Taken (U.S. 2009). Luc Besson knows how to make action films – sturdy, slick, a little sleazy – and he delivers the goods once again. There hasn’t been a kill-your-way-up-the-ladder movie in a while. Having the villains be members of a human trafficking ring means that ex-CIA op Liam Neeson could off them twice and they’d still deserve it.
The Mystic Arts of Erasing All Signs of Death, by Charlie Huston (2009). Huston’s latest, about an LA slacker who becomes a crime scene cleaner, felt kinda slight to me.
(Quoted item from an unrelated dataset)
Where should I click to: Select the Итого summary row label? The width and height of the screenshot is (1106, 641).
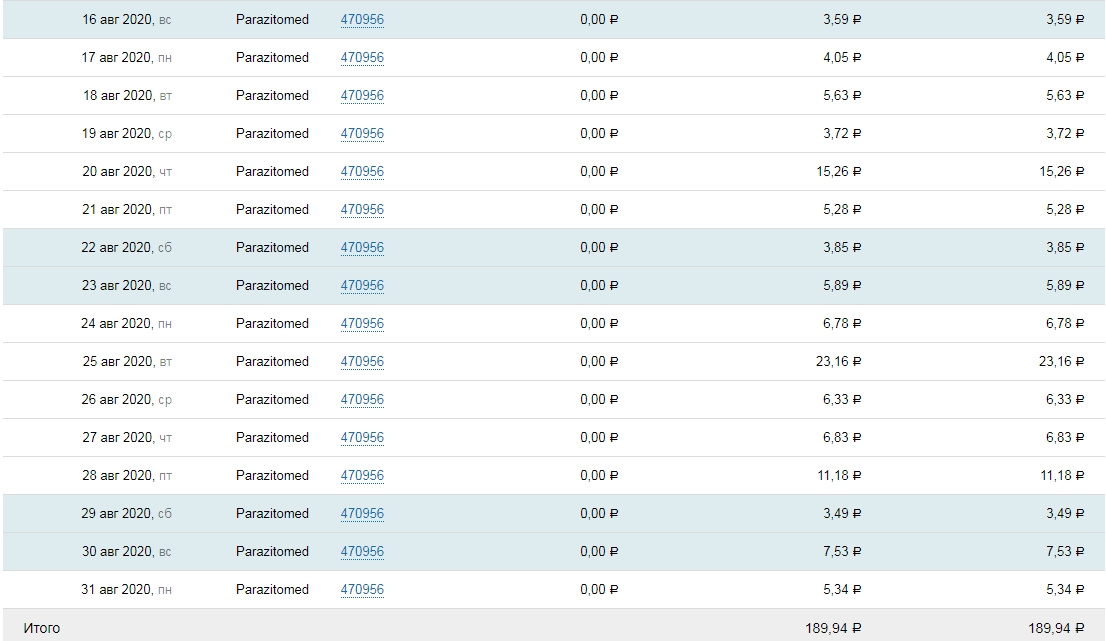pyautogui.click(x=42, y=628)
But the chapter in which our hero spends a boozy afternoon with his estranged father, a teacher turned one-shot novelist turned semi-legendary if unproduced screenwriter, is a scorching character study and the best piece of writing I’ve encountered in a while.
The Swinger (1966). Some rubicon has clearly been crossed. Once I could watch bad movies with relish. Now I keep a finger poised over fast forward. The button got quite the workout during this exercise in ersatz ‘60s hipness, with Ann-Margret as a decent Midwestern girl pretending to be a hellion so she can be published in a smut rag. (I didn’t get it either.) There were so many Dutch angles I thought I’d stumbled onto A-M playing a forgotten Batman villain, The Vixen. During her striptease to “That Old Black Magic” I wanted to put my wallet in her mouth so she wouldn’t swallow her tongue. For further appreciation, consult the title sequence.
Bars of Black and White. An interesting hand-drawn Flash game.